Woods does not mention that his company lobbied to fend off provisions in an earlier version of the legislation that would have levied heavy taxes on polluting companies to pay for climate efforts, or that a top Exxon lobbyist was filmed saying that the firm’s support for a carbon tax was a public relations strategy meant to stall more serious climate policies.

“For decades, they told us that the science was too uncertain to justify action, that it was premature to act, and that we could and should wait and see how things developed,” said Oreskes. “Now the CEO says: oh dear, we’ve waited too long. If this isn’t gaslighting, I don’t know what is.”

Wagner said that Exxon was touting its ambition to slash the emissions of its own operations while also betting that the rest of the world won’t do the same, in order to continue selling oil.

“He can’t have it both ways in saying ‘we are an energy company’ but then basically ignoring the cheapest source of electricity in history as something Exxon should be investing in,” he said.
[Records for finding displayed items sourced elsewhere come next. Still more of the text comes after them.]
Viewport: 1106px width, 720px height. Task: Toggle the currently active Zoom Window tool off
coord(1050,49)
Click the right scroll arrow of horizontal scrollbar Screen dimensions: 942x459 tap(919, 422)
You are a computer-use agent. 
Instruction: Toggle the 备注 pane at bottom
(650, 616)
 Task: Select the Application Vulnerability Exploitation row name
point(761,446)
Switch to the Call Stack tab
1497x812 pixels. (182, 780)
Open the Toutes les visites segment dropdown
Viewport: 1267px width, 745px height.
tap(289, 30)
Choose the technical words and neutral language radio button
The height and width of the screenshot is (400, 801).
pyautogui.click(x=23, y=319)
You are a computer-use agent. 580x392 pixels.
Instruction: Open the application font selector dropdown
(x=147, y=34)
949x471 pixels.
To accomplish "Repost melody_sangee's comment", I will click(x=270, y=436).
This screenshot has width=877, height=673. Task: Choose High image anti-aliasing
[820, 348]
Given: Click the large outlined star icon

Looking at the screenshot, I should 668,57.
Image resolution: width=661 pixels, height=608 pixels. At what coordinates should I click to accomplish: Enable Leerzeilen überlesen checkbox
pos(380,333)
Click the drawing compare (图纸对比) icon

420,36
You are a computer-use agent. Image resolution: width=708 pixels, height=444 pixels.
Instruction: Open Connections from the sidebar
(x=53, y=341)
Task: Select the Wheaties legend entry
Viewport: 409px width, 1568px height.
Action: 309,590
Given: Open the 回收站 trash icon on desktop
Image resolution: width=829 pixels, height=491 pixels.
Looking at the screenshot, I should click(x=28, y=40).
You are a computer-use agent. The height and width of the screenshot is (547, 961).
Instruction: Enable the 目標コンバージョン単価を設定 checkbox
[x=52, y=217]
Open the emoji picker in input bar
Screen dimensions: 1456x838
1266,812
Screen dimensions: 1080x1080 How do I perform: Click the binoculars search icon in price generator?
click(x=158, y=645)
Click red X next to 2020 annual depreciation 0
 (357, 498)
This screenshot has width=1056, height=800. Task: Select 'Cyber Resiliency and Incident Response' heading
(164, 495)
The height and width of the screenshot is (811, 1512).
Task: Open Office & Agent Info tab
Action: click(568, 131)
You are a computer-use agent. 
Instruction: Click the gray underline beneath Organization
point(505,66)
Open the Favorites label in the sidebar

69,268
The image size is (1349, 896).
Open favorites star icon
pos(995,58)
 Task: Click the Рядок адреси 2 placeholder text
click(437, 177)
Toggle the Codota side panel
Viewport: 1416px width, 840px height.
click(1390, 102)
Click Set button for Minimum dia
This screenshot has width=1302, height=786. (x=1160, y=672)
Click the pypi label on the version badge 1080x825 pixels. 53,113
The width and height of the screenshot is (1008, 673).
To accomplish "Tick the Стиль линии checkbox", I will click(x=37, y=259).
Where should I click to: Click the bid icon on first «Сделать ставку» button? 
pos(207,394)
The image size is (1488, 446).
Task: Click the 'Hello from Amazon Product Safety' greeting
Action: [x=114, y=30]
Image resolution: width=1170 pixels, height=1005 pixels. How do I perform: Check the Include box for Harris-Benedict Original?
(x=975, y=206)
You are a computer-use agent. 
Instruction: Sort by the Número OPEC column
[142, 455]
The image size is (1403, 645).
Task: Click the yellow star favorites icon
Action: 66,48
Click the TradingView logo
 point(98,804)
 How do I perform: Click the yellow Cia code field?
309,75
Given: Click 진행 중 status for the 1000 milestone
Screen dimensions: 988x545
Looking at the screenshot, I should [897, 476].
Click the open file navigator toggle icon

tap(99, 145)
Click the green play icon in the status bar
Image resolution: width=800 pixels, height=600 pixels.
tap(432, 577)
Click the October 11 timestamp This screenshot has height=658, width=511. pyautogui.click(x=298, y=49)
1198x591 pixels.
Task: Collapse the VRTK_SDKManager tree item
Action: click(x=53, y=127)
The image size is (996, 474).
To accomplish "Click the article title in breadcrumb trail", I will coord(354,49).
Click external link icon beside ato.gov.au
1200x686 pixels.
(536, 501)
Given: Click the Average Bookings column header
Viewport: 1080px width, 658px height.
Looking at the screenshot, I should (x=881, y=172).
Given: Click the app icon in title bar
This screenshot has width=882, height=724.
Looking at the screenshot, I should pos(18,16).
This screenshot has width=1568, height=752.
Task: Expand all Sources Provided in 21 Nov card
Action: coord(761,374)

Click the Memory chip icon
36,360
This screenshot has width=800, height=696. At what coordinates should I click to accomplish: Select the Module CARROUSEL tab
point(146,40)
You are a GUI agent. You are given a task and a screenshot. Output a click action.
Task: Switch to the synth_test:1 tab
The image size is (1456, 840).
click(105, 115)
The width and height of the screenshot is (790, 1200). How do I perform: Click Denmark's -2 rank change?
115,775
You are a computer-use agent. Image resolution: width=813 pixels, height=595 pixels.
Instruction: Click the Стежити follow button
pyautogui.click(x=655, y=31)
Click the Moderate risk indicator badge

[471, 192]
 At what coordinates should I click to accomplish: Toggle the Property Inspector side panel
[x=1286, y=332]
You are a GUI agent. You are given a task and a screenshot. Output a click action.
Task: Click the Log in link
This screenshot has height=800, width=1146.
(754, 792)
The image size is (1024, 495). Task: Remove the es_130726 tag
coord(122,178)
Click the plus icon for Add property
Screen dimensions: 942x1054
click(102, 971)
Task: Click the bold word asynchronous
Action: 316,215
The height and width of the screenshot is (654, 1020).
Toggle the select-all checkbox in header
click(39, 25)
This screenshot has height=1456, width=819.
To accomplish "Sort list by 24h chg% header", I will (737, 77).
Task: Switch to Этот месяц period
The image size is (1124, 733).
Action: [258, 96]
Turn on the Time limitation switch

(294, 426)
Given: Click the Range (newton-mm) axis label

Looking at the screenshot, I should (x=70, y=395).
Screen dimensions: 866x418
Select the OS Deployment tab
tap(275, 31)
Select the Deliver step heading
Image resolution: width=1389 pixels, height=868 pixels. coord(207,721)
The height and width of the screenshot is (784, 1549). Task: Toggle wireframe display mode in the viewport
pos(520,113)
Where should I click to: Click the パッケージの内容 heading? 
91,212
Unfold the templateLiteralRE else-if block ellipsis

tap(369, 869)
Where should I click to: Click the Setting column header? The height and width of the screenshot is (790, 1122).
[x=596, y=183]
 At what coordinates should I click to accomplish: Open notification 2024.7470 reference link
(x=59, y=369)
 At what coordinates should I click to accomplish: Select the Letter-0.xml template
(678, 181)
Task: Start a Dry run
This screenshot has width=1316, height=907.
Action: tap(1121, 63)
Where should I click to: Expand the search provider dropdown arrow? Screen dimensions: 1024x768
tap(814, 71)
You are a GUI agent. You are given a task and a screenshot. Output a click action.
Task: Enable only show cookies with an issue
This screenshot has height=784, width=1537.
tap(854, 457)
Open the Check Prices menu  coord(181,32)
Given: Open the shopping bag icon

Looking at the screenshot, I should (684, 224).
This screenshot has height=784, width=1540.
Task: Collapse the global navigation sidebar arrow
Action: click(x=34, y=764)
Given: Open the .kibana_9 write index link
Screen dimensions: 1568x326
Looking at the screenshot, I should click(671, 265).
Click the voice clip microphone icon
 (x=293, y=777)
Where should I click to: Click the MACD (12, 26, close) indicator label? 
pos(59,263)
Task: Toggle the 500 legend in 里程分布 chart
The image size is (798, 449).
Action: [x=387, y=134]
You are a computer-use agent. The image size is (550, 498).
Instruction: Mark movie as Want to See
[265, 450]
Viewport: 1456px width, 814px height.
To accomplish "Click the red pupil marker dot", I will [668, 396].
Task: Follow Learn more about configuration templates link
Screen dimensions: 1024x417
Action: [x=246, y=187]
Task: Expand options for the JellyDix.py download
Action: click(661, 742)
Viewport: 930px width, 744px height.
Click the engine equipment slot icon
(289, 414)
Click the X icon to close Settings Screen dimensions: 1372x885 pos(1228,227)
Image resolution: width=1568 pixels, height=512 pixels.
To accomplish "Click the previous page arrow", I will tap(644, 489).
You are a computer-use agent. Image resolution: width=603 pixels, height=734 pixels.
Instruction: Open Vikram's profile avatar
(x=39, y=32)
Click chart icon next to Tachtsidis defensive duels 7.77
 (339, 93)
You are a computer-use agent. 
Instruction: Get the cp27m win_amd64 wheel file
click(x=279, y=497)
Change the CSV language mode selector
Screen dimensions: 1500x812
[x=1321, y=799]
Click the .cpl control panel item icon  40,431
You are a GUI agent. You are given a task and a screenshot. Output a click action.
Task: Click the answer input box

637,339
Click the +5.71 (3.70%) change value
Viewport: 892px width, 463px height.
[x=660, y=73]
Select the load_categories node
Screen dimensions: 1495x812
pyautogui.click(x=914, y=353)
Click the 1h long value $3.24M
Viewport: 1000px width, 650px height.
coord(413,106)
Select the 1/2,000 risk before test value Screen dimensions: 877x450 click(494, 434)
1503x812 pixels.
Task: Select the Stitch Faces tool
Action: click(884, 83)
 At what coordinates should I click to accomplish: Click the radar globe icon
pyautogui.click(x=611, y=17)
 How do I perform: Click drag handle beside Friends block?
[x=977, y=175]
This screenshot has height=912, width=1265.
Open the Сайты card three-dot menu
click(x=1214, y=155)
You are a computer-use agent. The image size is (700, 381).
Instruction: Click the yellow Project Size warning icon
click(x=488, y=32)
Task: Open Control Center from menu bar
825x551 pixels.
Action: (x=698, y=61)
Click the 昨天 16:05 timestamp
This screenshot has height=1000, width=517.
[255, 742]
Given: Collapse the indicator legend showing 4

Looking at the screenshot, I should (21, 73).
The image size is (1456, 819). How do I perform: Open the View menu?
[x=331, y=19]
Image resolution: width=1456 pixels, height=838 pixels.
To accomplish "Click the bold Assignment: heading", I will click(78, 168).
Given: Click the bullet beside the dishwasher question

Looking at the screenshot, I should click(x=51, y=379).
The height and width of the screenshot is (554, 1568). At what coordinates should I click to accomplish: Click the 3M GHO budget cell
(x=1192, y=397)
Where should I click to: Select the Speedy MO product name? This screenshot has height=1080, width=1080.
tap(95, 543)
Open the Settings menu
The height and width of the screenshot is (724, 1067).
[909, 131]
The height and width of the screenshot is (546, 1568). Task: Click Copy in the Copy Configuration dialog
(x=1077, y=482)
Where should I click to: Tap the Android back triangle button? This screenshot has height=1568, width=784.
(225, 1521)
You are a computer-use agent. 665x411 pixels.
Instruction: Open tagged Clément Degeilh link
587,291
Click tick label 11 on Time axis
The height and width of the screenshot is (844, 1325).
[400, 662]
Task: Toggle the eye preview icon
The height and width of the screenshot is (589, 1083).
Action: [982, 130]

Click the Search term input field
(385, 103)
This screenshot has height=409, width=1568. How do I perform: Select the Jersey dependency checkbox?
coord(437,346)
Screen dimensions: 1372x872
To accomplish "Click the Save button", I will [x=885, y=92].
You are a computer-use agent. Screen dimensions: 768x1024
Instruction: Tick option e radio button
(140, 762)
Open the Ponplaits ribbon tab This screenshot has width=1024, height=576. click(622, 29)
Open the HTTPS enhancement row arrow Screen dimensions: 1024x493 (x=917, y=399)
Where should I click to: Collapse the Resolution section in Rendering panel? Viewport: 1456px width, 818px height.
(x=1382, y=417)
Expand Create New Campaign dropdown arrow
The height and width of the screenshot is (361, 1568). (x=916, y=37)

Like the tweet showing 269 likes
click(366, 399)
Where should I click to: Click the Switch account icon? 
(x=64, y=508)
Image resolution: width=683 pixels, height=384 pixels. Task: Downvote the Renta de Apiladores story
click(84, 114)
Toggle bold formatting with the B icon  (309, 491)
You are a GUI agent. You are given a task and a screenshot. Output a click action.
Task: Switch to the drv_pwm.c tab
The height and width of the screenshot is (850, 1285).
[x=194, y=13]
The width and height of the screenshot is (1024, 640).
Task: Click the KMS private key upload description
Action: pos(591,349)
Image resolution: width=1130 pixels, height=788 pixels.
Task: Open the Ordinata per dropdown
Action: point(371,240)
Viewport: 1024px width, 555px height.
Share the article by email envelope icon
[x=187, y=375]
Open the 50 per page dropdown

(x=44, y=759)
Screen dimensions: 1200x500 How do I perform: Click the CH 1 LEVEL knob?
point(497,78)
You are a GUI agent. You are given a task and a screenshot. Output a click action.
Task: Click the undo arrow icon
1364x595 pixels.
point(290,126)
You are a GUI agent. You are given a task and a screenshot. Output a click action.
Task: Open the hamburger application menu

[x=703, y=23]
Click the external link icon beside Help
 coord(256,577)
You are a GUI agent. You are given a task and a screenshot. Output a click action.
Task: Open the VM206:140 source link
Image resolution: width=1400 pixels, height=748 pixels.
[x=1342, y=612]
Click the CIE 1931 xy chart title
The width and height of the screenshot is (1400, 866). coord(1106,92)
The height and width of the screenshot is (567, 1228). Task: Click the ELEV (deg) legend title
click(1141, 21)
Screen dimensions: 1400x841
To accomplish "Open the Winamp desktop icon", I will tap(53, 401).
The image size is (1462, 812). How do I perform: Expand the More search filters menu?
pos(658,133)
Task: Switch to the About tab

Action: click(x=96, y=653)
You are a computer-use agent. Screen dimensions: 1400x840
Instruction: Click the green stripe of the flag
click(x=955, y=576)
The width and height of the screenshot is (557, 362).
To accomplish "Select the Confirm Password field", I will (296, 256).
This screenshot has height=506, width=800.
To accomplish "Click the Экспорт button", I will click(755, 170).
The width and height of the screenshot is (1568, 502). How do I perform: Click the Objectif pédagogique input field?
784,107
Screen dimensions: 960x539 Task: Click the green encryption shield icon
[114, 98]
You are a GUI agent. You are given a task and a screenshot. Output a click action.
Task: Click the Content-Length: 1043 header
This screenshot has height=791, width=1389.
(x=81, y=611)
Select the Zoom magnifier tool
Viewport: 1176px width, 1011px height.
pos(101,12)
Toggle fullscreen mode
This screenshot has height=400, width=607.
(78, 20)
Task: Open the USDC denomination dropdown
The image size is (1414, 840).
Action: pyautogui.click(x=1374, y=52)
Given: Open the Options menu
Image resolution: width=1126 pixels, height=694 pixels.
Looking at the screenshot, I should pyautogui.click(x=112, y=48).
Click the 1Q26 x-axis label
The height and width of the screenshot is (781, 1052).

The video interview comes as Exxon is pursuing a lawsuit against activist shareholders who are aiming to push Exxon to take up stricter environmental standards. Those shareholders, Woods said, were trying to stop Exxon’s central business model of selling oil and gas, which it won’t accede to.

“We want to cater to the shareholders who are real investors, who have an interest in seeing this company succeed in generating return on their investments,” he said. “We don’t feel a responsibility to activists that hijack that process … and frankly, abuse it to advance an ideology.”

Exxon has received subsidies to build out its clean energy business from the 2022 Inflation Reduction Act, Fortune chief executive Alan Murray pointed out in the interview. But Woods argued that “building a business on government subsidy is not a long-term sustainable strategy”.

“The way that the government is incentivized and trying to catalyze investments in this space is through subsidies,” he said. “Driving significant investments at a scale that even gets close to moving the needle is going to cost a lot of money.”

But the vast majority of Exxon’s own investments are still being put toward fossil fuel expansion, said Brulle.

“This is what they do: they’re going to basically blame the victim, the American public,” he said.

“They spend on fossil fuels and they spend billions trying to influence public opinion, but we’re supposed to foot the bill for the damage.”